------ Supplied entries ------

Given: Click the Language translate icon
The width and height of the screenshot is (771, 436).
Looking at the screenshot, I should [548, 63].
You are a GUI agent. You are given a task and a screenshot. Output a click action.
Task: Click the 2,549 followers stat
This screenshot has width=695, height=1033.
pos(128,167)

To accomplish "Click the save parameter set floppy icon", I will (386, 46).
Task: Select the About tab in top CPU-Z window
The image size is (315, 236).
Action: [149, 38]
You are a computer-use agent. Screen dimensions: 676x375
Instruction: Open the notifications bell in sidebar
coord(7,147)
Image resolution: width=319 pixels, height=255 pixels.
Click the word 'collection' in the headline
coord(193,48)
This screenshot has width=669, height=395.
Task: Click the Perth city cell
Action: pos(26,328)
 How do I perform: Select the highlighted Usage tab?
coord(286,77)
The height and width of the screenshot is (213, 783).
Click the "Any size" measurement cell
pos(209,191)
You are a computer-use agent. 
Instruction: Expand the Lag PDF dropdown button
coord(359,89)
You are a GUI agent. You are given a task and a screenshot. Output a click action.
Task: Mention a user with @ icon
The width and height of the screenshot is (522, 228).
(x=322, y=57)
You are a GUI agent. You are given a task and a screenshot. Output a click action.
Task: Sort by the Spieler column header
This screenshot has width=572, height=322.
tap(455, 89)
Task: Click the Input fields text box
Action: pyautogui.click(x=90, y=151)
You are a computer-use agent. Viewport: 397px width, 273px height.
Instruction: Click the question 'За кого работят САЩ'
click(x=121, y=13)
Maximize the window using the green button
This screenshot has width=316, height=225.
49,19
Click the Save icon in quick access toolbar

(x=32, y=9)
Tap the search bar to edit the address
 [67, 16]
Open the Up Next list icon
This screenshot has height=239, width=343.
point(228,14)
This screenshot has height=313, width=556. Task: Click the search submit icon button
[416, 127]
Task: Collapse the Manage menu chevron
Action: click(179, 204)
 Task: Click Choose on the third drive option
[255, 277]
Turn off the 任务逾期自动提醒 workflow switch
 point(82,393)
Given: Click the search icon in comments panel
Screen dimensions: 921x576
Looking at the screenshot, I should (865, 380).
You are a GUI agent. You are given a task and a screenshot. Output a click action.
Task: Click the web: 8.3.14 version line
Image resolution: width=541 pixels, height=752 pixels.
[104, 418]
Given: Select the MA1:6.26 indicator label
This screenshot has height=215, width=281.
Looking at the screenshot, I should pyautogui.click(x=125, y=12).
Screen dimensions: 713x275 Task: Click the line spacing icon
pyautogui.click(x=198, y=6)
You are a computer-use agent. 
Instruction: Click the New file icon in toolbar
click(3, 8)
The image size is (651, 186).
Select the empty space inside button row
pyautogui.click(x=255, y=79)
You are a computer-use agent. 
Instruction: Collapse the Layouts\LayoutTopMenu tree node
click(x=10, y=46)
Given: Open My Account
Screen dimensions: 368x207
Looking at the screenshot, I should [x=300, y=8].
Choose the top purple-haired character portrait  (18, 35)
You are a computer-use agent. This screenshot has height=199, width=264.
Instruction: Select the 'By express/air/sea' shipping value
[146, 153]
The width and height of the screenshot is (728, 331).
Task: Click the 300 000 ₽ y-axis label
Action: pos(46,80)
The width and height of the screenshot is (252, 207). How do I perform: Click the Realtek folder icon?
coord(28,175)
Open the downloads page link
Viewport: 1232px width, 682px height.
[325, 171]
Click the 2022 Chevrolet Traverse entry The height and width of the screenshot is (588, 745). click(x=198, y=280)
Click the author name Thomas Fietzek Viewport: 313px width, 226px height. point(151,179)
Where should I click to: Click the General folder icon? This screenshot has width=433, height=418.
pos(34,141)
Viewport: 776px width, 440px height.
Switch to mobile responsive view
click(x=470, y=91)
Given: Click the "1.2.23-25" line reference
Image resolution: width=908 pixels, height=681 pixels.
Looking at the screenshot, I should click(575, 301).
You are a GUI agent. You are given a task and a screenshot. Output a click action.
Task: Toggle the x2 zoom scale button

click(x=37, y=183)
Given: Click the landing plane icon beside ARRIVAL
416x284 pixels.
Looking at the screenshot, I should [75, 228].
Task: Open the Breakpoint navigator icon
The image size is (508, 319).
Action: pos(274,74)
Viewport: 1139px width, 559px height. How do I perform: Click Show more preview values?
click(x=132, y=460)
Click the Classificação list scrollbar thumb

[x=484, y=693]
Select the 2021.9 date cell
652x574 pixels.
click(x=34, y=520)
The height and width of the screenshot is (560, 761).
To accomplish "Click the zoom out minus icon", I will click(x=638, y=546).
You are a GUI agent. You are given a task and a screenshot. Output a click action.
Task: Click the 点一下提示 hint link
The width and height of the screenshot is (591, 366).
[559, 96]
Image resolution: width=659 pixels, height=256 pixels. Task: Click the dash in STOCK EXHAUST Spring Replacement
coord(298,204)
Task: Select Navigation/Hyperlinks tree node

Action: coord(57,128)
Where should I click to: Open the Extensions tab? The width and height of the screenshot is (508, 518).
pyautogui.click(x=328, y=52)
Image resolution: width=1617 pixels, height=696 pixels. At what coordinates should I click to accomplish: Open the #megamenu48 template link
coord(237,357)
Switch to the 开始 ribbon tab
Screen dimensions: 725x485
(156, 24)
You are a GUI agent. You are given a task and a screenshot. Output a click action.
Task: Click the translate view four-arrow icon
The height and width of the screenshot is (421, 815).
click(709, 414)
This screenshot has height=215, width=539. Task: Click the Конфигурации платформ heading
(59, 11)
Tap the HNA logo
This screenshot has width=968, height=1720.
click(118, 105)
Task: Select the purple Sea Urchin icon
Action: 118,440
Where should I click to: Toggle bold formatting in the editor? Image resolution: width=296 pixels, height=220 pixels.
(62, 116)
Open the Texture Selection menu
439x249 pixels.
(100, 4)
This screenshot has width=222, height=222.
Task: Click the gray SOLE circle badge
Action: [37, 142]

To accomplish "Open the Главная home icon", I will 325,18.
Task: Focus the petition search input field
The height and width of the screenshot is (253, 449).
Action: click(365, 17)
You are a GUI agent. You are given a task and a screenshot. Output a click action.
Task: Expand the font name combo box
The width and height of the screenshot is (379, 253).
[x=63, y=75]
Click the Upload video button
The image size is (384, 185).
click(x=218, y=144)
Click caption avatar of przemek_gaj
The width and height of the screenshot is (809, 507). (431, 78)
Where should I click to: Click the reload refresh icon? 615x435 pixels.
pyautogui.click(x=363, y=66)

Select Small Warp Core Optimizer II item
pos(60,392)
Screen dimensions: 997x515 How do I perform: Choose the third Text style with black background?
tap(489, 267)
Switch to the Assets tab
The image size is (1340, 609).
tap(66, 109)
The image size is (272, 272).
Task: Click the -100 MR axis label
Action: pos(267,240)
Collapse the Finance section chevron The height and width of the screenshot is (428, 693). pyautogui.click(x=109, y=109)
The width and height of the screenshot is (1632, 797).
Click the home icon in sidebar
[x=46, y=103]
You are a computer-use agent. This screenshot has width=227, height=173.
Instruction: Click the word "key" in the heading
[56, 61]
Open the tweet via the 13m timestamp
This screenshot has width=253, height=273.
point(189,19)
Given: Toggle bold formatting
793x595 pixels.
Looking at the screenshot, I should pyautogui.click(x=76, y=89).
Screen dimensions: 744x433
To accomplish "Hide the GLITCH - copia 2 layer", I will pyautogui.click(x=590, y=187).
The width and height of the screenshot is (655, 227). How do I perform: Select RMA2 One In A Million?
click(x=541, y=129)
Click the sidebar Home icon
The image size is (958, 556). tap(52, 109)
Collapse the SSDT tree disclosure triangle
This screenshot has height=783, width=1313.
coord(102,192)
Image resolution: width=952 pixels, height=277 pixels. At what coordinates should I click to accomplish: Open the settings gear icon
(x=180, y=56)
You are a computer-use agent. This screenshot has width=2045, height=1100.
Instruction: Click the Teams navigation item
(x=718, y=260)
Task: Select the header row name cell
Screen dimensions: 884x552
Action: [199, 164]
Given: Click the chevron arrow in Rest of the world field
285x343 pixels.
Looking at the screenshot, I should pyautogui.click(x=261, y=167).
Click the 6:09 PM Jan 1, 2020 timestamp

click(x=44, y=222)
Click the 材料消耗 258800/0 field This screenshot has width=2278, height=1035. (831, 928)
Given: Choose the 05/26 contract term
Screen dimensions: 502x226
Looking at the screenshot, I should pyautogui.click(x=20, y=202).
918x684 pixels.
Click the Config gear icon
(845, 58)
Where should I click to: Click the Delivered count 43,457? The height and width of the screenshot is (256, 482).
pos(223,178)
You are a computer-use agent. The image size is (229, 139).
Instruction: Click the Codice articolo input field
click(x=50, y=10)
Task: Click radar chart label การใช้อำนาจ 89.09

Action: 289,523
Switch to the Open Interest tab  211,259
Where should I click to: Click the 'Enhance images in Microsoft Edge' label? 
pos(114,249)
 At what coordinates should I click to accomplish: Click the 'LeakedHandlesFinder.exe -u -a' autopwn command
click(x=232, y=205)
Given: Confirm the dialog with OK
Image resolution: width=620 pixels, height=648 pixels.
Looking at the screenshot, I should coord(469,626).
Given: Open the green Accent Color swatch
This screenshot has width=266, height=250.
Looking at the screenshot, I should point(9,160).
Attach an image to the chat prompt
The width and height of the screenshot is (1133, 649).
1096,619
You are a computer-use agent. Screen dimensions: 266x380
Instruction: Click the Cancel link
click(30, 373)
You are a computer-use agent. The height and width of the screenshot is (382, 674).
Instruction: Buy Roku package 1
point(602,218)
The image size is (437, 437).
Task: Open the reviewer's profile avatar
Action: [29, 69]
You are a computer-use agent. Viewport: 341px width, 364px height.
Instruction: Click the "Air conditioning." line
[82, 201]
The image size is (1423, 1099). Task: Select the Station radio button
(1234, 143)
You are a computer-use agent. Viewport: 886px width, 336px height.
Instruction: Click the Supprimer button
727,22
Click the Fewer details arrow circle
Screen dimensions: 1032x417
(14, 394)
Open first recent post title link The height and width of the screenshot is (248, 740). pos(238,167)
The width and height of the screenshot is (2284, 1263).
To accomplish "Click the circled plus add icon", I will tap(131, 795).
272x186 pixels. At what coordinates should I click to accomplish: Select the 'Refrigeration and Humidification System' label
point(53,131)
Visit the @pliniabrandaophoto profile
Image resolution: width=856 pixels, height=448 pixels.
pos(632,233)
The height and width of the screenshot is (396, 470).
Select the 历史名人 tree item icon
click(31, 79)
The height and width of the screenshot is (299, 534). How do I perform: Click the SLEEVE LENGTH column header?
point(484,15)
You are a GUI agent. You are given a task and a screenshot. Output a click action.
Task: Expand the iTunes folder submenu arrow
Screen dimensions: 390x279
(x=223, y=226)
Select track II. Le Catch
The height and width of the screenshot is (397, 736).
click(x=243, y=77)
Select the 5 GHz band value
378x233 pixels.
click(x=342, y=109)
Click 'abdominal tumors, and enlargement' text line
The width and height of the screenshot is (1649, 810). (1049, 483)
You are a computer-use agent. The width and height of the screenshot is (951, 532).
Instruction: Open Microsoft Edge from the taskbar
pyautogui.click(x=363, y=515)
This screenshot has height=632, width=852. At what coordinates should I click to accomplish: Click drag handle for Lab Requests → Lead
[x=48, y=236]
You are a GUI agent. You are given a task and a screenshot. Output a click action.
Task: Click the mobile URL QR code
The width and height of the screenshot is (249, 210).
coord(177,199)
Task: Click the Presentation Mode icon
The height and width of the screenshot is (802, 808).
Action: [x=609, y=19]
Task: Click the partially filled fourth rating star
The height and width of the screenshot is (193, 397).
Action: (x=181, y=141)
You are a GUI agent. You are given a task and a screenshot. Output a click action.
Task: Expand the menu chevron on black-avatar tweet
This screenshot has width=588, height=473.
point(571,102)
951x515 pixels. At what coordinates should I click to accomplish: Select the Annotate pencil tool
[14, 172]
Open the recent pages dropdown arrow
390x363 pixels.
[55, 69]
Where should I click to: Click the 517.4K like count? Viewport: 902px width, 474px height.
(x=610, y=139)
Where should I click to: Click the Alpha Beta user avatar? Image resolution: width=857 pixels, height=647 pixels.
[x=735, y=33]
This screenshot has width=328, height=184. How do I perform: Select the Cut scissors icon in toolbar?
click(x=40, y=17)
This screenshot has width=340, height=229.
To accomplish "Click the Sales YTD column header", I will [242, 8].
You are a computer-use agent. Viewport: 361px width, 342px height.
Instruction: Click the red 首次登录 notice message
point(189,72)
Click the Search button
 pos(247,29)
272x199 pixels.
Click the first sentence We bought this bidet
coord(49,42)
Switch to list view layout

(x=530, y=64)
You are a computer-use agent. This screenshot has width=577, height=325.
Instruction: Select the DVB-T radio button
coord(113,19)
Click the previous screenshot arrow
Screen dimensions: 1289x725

------

The task:
Using the records above, report each line that contains the word "green" by copying it.

Reply to the task:
Maximize the window using the green button
Given: Open the green Accent Color swatch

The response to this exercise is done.